Discriminatory practices within a religion should not hide within that faith to gain legitimacy. They recommended:
(a) fixing the same marriageable age for boys and girls
(b) making adultery a ground for divorce
(c) simplifying divorce procedure, and
(d) applying polygamy across communities.
The law commission was apprehensive that a uniform law would encourage extra-legal and extra-judicial tendencies. The cherished goal of equality for women and making all personal laws gender-just was addressed.
But the current law commission headed by R R Awasthi J, who as CJ of Karnataka HC upheld the ‘hijab law’, and with Shankaran J of Kerala HC, who upheld ‘Love Jihad’ as a member – is now overboard in seeking views of religious groups and the public on the UCC. The PM has likened the country to a family while propagating ‘one-country-one-law’.
Us-versus-Them for 2024?
The ‘one-country-one-law’ will make the diverse country homogenous. At a time, when the dominant narrative is a majoritarian approach to democracy, the UCC is a clear red herring in a ‘Us-versus-Them’ approach to general elections. The ‘mandir wahi banayenge’ has divided the country. Love jihad, beef lynching, hijab and azan, kabrastan- rhetoric has further widened the divide. There is a massive whip-up of emotions against the minorities in a bid to consolidate the majority which sees nationalism through homogeneity.

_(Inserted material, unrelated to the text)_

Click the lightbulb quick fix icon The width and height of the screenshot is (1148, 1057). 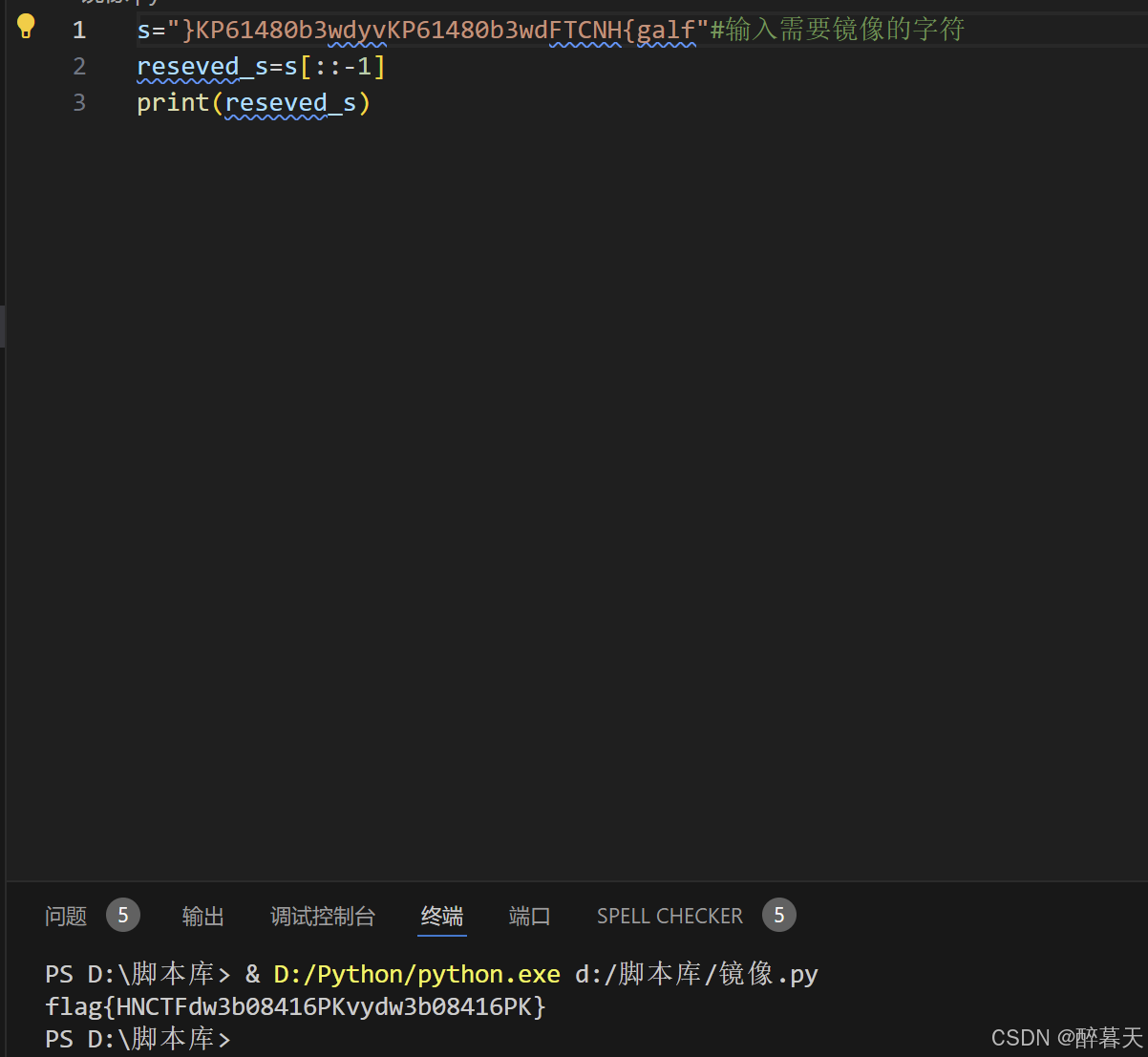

With the 2024 elections just 10 months away, the UCC is a political game plan. Had it not been for the suspicion of the ‘Us-versus-Them’ electoral approach, which has only widened the divisions in society, who would not want a uniform law if possible and feasible?
There are too many ramifications for a diverse country where people enjoy multiple religious and cultural rights. There are serious issues requiring clarity. Whether the preservation of diversity must prevail or precedence be given to uniformity and universality of laws is another issue. A plurality of the country is what constitutes the Idea of India. Indian democracy is respected for its flexibility in regional and cultural differences. The idea of one law may look attractive, but if that law destroys customs and practices and brings in conflict, it is not worth it.

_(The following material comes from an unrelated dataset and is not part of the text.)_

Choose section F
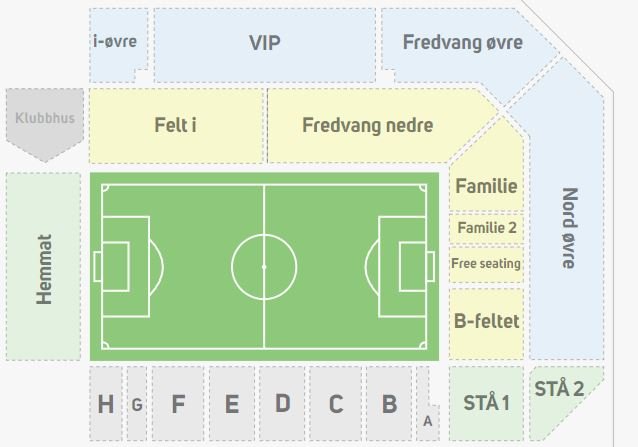Viewport: 638px width, 447px height. click(x=178, y=403)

Even the BJP-backed CMs of Meghalaya and Mizoram are spot-on in their opposition to the UCC. The latest on the issue is that tribals from North East and Adivasis would be out of it. Then what uniformity are we talking about?
Reforms First, Please!
The one size fits all approach is like a ‘nuclear bomb on the country’ according to Vir Sanghvi. It could have an impact on generations to come. Freedom of religion and culture with tolerance and inclusivity is the foundation of India. Even the slightest deviation could shake the social fibre of the country. No religion propagates assault on women’s rights and gender equality.
The egalitarian approach has to be worked out within the framework of a rich cultural tapestry without suppressing the identity of minority communities and tribals. The country requires a ruthless ban on child marriage and bigamy and egalitarian adoption procedures across all communities, gender-just laws in inheritance and unhindered entry of women in places of worship.
Islamic countries like Indonesia, Morocco and Tunisia have brought in gender-just provisions in their personal laws. Even Pakistan brought reforms in their personal law while not interfering with minority laws.
Gender equality cannot be a subject matter of electoral politics. If that is permitted, maybe by 2029 we may get ‘one country-one-language’ with an eye on the cow belt. There is already enough noise on one-country-one-party!
It is ironic that the cynical political slugfest has led progressive and liberal sections and even feminists to oppose a law proposed by Nehru and Ambedkar and opposed by Golwalkar!